Fig. 6.. DKO mice exhibit an osteopetrotic phenotype with decreased osteoclast activity.

(A) Representative μCT of sagittal sections of femurs with three-dimensional (3D) reconstruction of the distal femur trabeculae of 5-month-old wild-type and DKO male mice is shown. Scale bars, 500 μm. (B) Quantification of BV/TV, Tb.Th, Tb.N, and Tb.Sp as determined by μCT in 5-month-old wild-type and DKO male mice (n = 9). (C) Hematoxylin and eosin (H&E) and TRAP staining of the distal femurs of 5-month-old male wild-type and DKO mice. Scale bars, 100 μm. (D) Quantification of osteoclast number per bone surface (N.Oc/BS) and eroded surface per bone surface (ES/BS) and serum CTX-I and OCN in 5-month-old wild-type and DKO male mice are shown (n = 6). (E) Golden’s trichrome staining of the distal femurs of 5-month-old male wild-type and DKO mice was performed along with double calcein bone labeling and confocal imaging to assess bone formation.
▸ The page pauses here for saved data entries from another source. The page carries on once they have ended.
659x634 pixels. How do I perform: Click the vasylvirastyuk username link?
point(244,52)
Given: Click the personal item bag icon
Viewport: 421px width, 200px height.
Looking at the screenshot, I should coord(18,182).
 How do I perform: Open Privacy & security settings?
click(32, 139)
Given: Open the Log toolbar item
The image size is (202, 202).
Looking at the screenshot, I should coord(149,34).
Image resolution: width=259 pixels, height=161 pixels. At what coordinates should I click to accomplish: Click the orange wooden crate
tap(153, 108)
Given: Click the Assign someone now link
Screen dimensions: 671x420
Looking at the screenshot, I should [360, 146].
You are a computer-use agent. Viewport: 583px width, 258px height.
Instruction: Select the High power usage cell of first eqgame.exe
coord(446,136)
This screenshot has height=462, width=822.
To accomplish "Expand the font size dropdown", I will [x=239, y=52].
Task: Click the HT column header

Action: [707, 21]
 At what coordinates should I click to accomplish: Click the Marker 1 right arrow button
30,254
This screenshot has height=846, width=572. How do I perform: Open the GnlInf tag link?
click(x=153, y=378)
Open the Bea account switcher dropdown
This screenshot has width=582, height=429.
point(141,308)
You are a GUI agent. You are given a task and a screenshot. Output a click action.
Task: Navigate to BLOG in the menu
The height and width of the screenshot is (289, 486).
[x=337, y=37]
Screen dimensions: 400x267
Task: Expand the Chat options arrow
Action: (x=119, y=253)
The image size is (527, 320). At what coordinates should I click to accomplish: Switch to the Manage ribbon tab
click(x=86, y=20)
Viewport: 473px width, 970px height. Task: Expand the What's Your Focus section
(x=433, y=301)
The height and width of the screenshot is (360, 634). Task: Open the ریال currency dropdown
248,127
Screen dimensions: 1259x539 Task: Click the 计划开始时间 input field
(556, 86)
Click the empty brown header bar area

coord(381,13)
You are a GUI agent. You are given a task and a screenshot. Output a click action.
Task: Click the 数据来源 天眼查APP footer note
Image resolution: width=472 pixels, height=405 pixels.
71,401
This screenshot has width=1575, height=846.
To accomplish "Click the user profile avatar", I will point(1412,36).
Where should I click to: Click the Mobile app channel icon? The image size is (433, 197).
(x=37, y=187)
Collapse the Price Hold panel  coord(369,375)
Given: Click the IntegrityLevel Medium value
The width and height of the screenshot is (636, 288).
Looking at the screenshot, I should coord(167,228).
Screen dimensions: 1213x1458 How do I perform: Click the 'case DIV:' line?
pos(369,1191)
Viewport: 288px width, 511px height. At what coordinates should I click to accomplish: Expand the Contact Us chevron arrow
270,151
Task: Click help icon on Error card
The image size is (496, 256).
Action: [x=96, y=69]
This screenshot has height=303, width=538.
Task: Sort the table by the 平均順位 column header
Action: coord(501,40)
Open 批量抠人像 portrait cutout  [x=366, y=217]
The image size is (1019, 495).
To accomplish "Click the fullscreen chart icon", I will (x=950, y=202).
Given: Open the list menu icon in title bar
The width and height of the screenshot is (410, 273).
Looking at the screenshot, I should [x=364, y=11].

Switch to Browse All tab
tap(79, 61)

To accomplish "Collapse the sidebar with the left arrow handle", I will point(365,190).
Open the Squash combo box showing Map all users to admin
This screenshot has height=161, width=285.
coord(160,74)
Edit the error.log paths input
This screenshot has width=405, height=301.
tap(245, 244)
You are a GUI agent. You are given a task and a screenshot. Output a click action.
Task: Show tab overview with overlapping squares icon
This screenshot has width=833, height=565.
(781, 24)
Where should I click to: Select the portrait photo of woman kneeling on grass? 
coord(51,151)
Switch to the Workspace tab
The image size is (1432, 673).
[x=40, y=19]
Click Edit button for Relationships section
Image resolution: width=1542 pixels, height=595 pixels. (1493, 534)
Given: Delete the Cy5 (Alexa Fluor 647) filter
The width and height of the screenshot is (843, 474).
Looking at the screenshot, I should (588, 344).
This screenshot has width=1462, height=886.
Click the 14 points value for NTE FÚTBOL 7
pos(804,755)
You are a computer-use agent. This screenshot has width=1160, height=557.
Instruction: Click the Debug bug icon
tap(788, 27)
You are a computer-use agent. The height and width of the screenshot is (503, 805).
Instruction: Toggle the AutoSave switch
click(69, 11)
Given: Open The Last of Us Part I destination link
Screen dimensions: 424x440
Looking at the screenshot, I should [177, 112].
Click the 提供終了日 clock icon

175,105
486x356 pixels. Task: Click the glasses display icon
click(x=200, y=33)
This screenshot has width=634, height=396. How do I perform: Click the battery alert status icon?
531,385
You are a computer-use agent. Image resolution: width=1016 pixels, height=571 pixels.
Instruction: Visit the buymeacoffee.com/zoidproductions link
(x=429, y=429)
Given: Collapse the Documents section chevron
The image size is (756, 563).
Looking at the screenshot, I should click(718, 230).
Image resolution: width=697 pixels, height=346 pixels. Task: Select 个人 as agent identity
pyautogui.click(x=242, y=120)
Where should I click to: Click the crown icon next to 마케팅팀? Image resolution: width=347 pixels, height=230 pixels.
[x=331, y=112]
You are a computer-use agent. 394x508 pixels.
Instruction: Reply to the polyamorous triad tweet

Scale bars, 10 μm. (F) Quantification of MAR and BFR as assessed in 5-month-old male wild-type and DKO mice (n = 6). *P < 0.05, **P < 0.01. Error bars are means ± SEM. All data were analyzed using unpaired Student’s t test.

Fig. 7.. PTH-induced calvarial bone erosion is alleviated in DKO mice.

(A) Representative μCT of 3D reconstructed images of calvaria from 3-month-old male wild-type or DKO mice injected with PTH or vehicle control. Scale bar, 1000 μm. (B) Quantification of resorption pit number per calvaria of 3-month-old male wild-type or DKO mice injected with PTH or vehicle control (n = 5). (C) H&E and TRAP staining of calvaria from 3-month-old male wild-type or DKO mice injected with PTH. Scale bars, 50 μm. (D) Quantification of N.Oc/BS and ES/BS of calvaria from 3-month-old male wild-type or DKO mice injected with PTH or vehicle control (n = 5). **P < 0.01. Error bars are means ± SEM. All data were analyzed using two-way ANOVA with Bonferroni correction.

Fig. 8.. DKO mice are protected from OVX-induced osteoporosis.

(A) Representative μCT sagittal sections of femur recovered from 5-month-old female wild-type or DKO mice that underwent either sham or OVX surgery at 3 months of age. Scale bar, 500 μm. (B) BV/TV, Tb.Th, Tb.N, and Tb.Sp were determined by μCT of femurs from sham or OVX surgery mice (n = 8). (C) Serum CTX-I of sham or OVX surgery mice determined using ELISA (n = 8). **P < 0.01. Error bars are means ± SEM. All data were analyzed using two-way ANOVA with Bonferroni correction.